Letture: Nm 21,4b-9; Fil 2,6-11; Gv 3,13-17
Il male non viene da Dio
A un Dio che riteniamo Onnipotente e Onnisciente spesso tendiamo ad attribuire anche l’origine del male.
Perché esiste il male? Se c’è un Dio che sia buono, perché lo permette? Perché Dio non lo elimina, se ci vuole bene? Perché la malattia, perché la sofferenza, perché la morte? Perché soprattutto il dolore del giusto, del bambino innocente? Che cosa ho fatto di male per meritarmi questi patimenti? E se Dio c’è, perché non mi guarisce, perché non ascolta le mie preghiere?

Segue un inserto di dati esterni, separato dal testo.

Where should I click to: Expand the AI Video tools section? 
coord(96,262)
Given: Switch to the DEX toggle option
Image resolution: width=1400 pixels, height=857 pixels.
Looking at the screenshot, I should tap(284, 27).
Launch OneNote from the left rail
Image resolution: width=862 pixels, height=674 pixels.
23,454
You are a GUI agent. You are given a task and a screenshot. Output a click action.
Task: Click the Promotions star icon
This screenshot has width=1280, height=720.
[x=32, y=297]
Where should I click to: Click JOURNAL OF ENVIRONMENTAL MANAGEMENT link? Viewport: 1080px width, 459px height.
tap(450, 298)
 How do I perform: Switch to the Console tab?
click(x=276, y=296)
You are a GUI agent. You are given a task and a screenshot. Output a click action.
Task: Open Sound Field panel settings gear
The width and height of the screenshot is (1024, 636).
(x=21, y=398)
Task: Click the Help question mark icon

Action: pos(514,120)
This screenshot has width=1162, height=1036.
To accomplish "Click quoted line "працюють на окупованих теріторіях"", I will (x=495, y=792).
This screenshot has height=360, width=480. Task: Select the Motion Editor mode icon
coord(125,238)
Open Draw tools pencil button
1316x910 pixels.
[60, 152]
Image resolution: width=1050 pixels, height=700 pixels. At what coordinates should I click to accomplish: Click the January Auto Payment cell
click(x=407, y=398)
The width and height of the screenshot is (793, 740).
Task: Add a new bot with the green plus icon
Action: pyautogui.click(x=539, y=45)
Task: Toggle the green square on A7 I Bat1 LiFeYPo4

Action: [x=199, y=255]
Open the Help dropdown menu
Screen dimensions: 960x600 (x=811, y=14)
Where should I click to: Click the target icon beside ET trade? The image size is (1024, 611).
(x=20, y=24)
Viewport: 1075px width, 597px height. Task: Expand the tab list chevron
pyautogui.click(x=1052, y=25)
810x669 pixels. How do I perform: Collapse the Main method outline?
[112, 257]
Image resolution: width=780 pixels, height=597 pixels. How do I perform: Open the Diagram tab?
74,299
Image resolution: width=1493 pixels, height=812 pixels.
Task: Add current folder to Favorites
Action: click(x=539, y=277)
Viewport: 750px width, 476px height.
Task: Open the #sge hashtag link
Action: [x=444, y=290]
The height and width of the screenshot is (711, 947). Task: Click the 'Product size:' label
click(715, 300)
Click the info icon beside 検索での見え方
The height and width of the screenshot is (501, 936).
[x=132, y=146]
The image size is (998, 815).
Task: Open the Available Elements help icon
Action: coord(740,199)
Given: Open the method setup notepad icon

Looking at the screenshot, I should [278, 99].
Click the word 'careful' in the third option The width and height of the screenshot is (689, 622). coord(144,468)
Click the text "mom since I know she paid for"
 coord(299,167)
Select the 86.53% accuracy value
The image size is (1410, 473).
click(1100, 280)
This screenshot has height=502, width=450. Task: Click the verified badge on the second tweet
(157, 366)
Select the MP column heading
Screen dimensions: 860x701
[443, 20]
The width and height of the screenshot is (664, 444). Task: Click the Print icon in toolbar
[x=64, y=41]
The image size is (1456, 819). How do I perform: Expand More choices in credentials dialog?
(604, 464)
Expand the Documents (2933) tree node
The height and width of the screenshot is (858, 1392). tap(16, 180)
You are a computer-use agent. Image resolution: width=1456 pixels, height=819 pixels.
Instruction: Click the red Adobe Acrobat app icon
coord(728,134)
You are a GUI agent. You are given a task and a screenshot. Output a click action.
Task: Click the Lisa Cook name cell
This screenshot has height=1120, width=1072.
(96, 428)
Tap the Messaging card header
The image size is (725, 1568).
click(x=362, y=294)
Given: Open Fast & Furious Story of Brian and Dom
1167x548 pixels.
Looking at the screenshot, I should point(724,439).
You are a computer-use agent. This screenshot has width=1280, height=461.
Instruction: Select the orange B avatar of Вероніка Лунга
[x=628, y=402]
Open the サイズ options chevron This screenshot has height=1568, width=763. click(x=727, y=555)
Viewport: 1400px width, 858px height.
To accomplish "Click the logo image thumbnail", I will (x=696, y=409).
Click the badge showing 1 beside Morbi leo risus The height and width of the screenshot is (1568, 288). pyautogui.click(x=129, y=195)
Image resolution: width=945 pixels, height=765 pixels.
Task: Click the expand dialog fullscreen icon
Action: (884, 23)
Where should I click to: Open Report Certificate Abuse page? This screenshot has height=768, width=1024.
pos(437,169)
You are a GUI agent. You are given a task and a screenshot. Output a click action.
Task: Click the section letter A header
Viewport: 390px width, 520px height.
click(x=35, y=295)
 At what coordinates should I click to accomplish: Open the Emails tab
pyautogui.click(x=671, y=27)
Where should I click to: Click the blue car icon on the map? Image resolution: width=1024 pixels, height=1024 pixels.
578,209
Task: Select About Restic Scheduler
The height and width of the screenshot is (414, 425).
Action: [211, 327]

La rivelazione di Dio al mondo altro non è che la risposta al grande interrogativo dell’uomo sul dolore e sulla morte. E la Bibbia ci articola vari aspetti di questa risposta, che tutti concorrono alla meditazione su questo angosciante problema, dalla cui soluzione dipende il senso dell’esistenza.
La teoria del dolore come frutto della colpa umana chiarisce anzitutto che Dio non è l’origine del male, e che invece il dolore spesso deriva dall’umana cattiveria, per i risvolti sociali e cosmici che misteriosamente sempre trascendono anche ogni singolo atto. È questa la proposta che parte dai libri del Pentateuco, continua nei Libri Storici e che ritroviamo poi in molti scritti neotestamentari, soprattutto paolini.
La teoria della creaturalità ci ricorda che il dolore, la malattia, la morte fanno parte della finitudine umana: Dio, l’Infinito, volendo creare per amore un altro da sé, ci ha creati finiti; ma egli “soffre” per questo, e da sempre progetta l’incarnazione del Figlio per sussumere fino in fondo l’umana finitudine e trascenderla nella sua vita divina. La Scrittura ci rivela che questo piano è certamente il migliore per noi, perché Dio è puro Amore. Il dolore, la malattia, la finitudine, non sono una punizione di Dio, ma fanno parte del mio essere creatura, imperfetta e mortale.
Ma soprattutto la Sacra Scrittura ci rivela che Dio non è impassibile al grido dell’uomo: Dio è Provvidenza, Amore tenero per tutte le sue creature. Pertanto la sua risposta all’uomo che soffre è scendere dai cieli e porsi accanto all’uomo, al suo letto di dolore, nella sua prigione, sul suo cumulo di cenere (Gb 42), persino nella sua tomba (1 Pt 3,19-20), per soffrire con lui, per condividerne il dolore e anche la morte.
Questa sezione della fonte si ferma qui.